ここで注目すべきことは、過去においてモスクの機能と商人たちの商業サービスの間に相互関係があったことです。すなわち、モスクが経済活動に関して商人たちを支援する一方で、商人たちも遠隔地であれ、イスラムの伝播や、旅商人たちの一行が通過する、交易ルート上へのモスクの建設に重要な役割を果たしていたのです。
イスラム教徒の旅商人の一行は、ある町に何度もやってくる場合には、自らの集まりの場としてそこにモスクを建設していました。それから間もなく、そこには地元民が集まり、イスラムに入信するようになりました。アジアでは、商業ルートはイスラム・ルートでもあり、はたまたアフリカにおいても、同じ方法で人々がイスラムを知るようになっていったのです。

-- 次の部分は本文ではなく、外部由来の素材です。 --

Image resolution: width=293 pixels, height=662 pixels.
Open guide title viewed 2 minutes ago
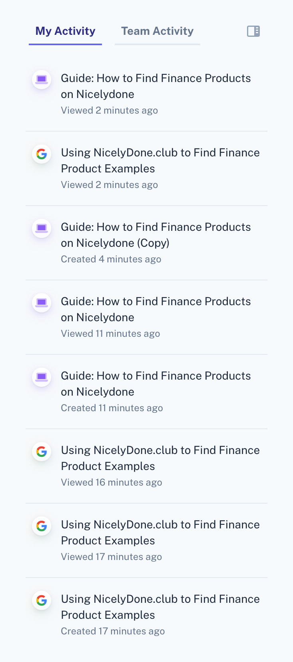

今日においても、モスクは恵まれない人々への支援や、学校、診療所、保健衛生サービス機関や学術、宣伝、文化関係の機関の建設の費用を確保するといった人道支援の募集に重要な役割を果たしています。一部のモスクは、利息なしの融資を募集し、金銭的なニーズのある人々に対し、無利息で金銭を貸与しています。このように、イスラム教徒はモスクでの人々の集まりに、経済活動のための支援を求めているのです。
それではここからは、イエメンにあるモスクの一部について大まかに説明することにいたしましょう。
イエメン人が誇るべき事柄の1つは、戦争や流血なしに、神の預言者の特別な教友としてのシーア派初代イマーム・アリーがこの地にやってきたことにより、彼らがイスラムに入信したことです。
預言者は、イスラム暦8年(西暦622年)、聖地メッカを征服した後、イエメンのハムダーニー族にイスラム入信を呼びかけるべく、この部族のもとにイマーム・アリーを遣わせました。イマーム・アリーは人々を集めて預言者の書簡を読み上げたのです。当時、イエメンで最大の部族だったハムダーニー族は良心に目覚め、わずか1日のうちに全員がイスラムに入信しました。この出来事がきっかけで、イエメンのすべての人々が、次第にイスラムに入信していったのです。
一部の資料によれば、イエメン人初のイスラム教徒は女性だったとされ、この女性は自宅をモスクに造り替え、これを「アリーのモスク」と命名しました。このモスクは今なお残っており、名声を博しています。
イエメンにあるモスクの多くは、全体の形状が長方形、あるいは台形となっており、広い境内があるほか、中心となる屋根つきのアーチがあります。また、この国のモスクの美しさの秘密は、その装飾に秘められています。そうした装飾とは、石膏の地に刻まれた碑文や幾何学模様、植物をあしらったデザイン、独自の彫刻が刻まれた木製の天井などに見られ、これらは他に類を見ない独自のものです。また、イエメンのモスクのミナレットは、イスラム世界でも最も多様性に富んだものとされています。
そうしたイエメンのモスクの1つに、オスマン朝時代の最も美しいモスクである、アル・バキリーヤ大モスクがあります。このモスクは、1594年に当時のイエメンの支配者ハサン・パシャにより、サヌアの町に建設されました。この大モスクには、上部に大型のドームがついた礼拝用のスペースがあり、東側の部分には3つの小さなドームがついています。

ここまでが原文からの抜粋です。